Low interest rate environments can also be advantageous for loan-based options where you lend money to your beneficiaries at below-commercial rates.

Intra-family loans

Typically, an intra-family loan involves a parent or grandparent lending money to a child or grandchild at the Applicable Federal Rates, which are lower than what commercial lenders charge.

The loan is often used to facilitate a large purchase, like a home, but may also be made to fund an investment or business opportunity. This can be beneficial when the borrower can invest the loaned funds and earn a higher rate of return than the interest being paid—the difference being basically a tax-free gift from the grandparent or parent to the child. This strategy also could provide some additional monetary benefits for the family, such as the interest paid on the loan remaining in the family and avoiding any additional loan costs associated with borrowing from, for example, a bank.

Let's review a quick example that highlights the potential economic benefit lost to a family as interest rates rise. The table below assumes a $1 million intra-family loan with a 2 percent interest rate rise using the Mid-term and Long-term Applicable Federal Rates as of February 17, 2017. It analyzes the additional interest the borrower would incur as rates increase.

Analysis of the additional interest a borrower would incur on a 9-year mid-term loan and a 30-year long-term loan as rates increase. Contact your Relationship Manager for more information.

Source: Wells Fargo Wealth Planning

As you can see, even a small rise in interest rates can have a dramatic effect on the amount that a child, as borrower, would owe a parent, as lender, of an intra-family loan over a 9-year or 30-year period. The cost of waiting in this example could be as much as $600,000.

Sale to an intentionally defective grantor trust

Another loan-based estate planning technique is a sale to an intentionally defective grantor trust (IDGT), also commonly referred to as an intentionally defective irrevocable trust (IDIT).

RECORDED DATA:
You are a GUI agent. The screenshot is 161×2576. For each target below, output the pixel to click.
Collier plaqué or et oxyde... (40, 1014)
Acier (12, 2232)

TASKS TO PERFORM:
1: Answer from the text on intra-family loans:
(a) Which rates does an intra-family loan typically charge?
(b) What loan amount does the table example assume?
(c) By what other name is an intentionally defective grantor trust commonly known?
2: List every purpose that the text on intra-family loans says such a loan may be used to fund.
3: Rewrite the paragraph of the text on intra-family loans that begins "The loan is often used" as a short bulleted list, keeping its main facts.
The lines come from a source unrelated to the text on intra-family loans.

YOUR WRITTEN ANSWERS:
1:
(a) The Applicable Federal Rates, which are lower than what commercial lenders charge.
(b) $1 million.
(c) An intentionally defective irrevocable trust (IDIT).

2:
- A large purchase, like a home
- An investment
- A business opportunity

3:
- Uses: often a large purchase such as a home, but also an investment or business opportunity.
- Benefit: if the borrower earns a higher return than the interest paid, the difference is basically a tax-free gift from the parent or grandparent to the child.
- Other family benefits: the interest paid stays in the family, and additional loan costs of borrowing from a lender such as a bank are avoided.